Good to know Peter Sagal made it to Chicon 7 after all, despite having withdrawn as a special guest due to a commitment to film a documentary in Reykjavik.

Not That You Asked

(1) Monday morning programming at Worldcons is great. It’s worth waking up to attend. I did, for a change, attending back-to-back presentations about orbiting space telescopes, fascinating lectures and visuals, especially from the less-publicized ones that detect energy (microwave, infrared) or the signatures of elements (carbon monoxide), helping to discover more about the formation and structure of the universe.

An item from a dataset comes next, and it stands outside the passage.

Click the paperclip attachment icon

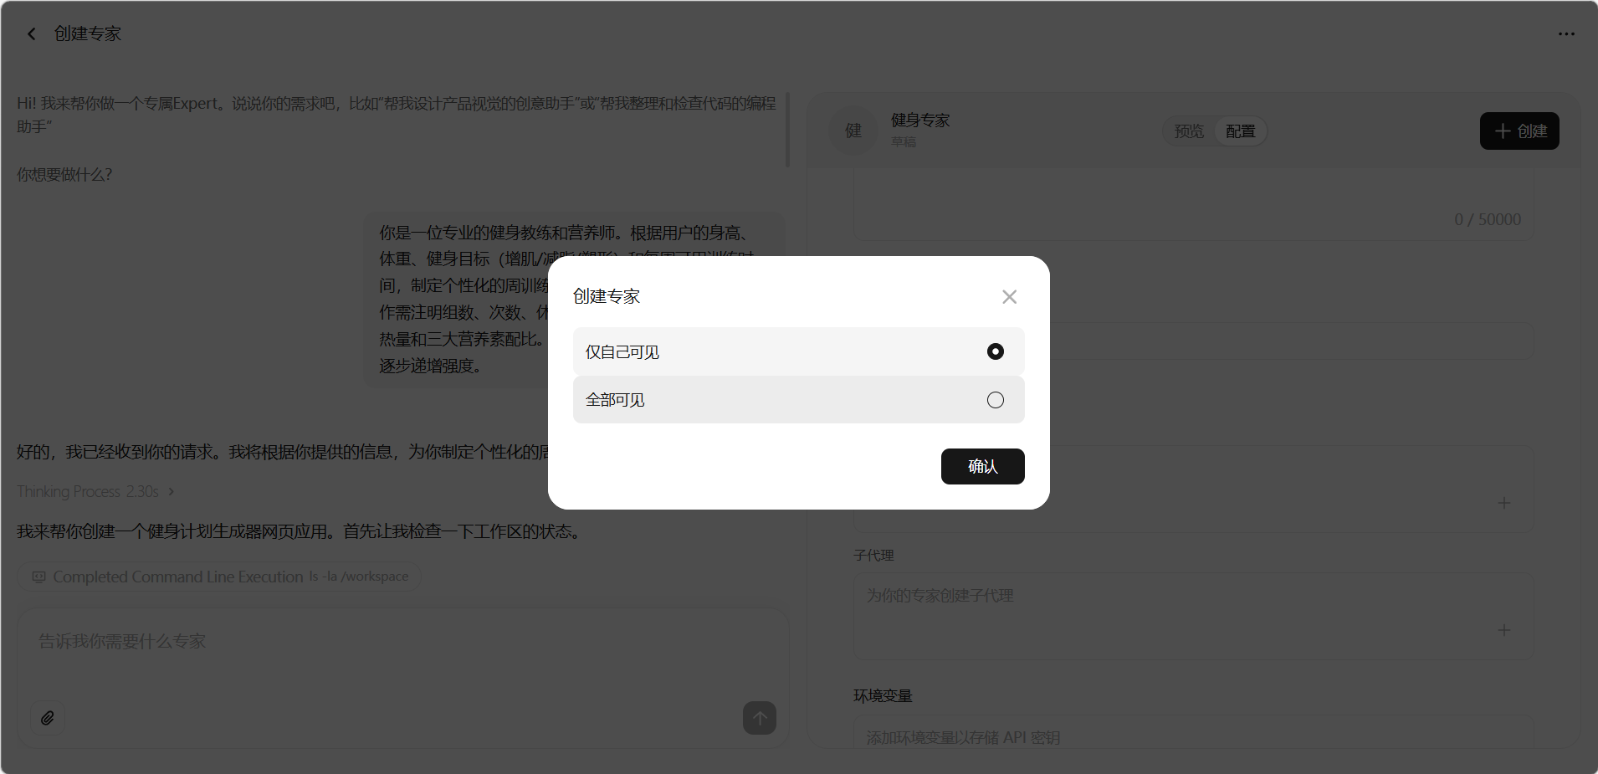pyautogui.click(x=48, y=718)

(2) Next time I organize a con program I want to tap into children’s programming for some of thir cool ideas. James Bacon worked with ChiKidz and when I went there to find him for coffee, I arrived at the same time as members of the NIU quidditch team who came to set up a demo for the kids. Plenty of fans would like to see that. It was likely the most exciting thing happening at that hour.

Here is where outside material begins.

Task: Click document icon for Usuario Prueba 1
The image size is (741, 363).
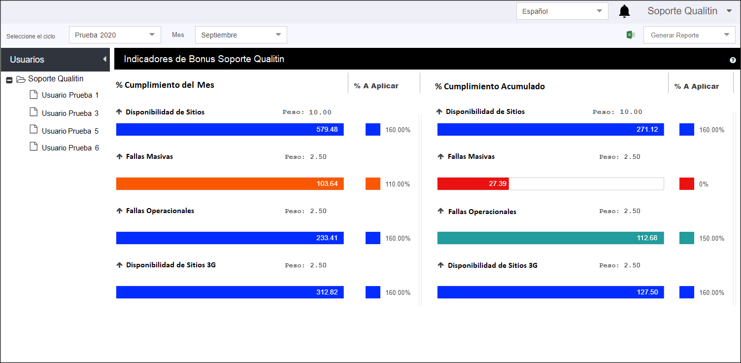Action: tap(34, 95)
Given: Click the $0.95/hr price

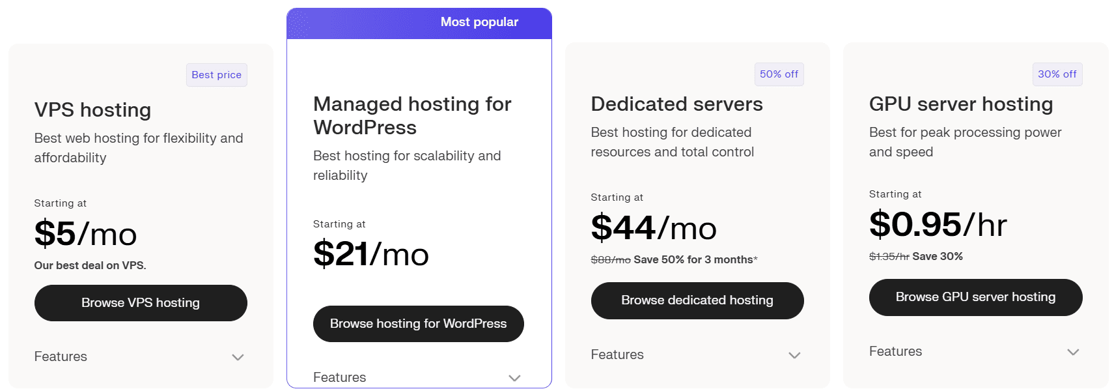Looking at the screenshot, I should point(938,225).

(3) Chicon had a good idea, posting printouts of the Hugo voting stats just outside the ballroom. A lot of people looked them over. Sure the info is online by then but how many are aware of that or equipped to access it?

(4) Speaking of Hugo stats, there were a lot of wire-to-wire winners who led every round. Even in the dramatic categories — there was no doubt which Doctor Who episode was getting the Hugo despite the multiplicity of choices. Best Fan Artist supplied the only come-from-behind victory, Maurine Starkey picking up critical support in the last round of the runoff.

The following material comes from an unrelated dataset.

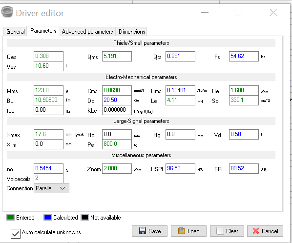The image size is (292, 243).
Task: Click the red X Cancel icon
Action: point(256,231)
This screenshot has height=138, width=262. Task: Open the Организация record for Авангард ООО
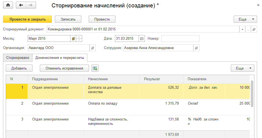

(5) Jim C. Hines ran away and hid in the Best Fan Writer category while the new Best Fancast Hugo went to a crew of five, most of them significant pro writers. Len Bailes’ quote “Prodom is the new fandom” becomes ever more true.

(6) John Scalzi launched the Hugo Ceremony with an incisive bit of comedy, analyzing how the psychological experience of being a nominee parallels the well-known five stages of dying. Very true.

All of his material was good, no duds at all. His early pacing was right on target and I would have liked for him to stay with it. I felt like there was less and less of his presence as the evening wore on and at several points he joked about getting us away to the parties or off to drinking as if he felt pressed for time.

It is a kind of Chicago Worldcon tradition to make the trains run on time — twice here TM Marta Randall turned in hundred-minute ceremonies. But Scalzi hasn’t been around long enough to have witnessed that, so unless someone layed that charge on him it must reflect his sense of the way things ought to run. Now as a member of the audience sitting through categories with five winners giving acceptance speeches, and others where people caught up in the emotion of the moment thank their entire geneologies, I need the toastmaster to buy me a little breathing space before tackling the next dramatic peak. Generally, Scalzi proved to be in his own way the heir to Silverberg, Resnick, Shaw and Willis. I hope future committees bring him back as TM.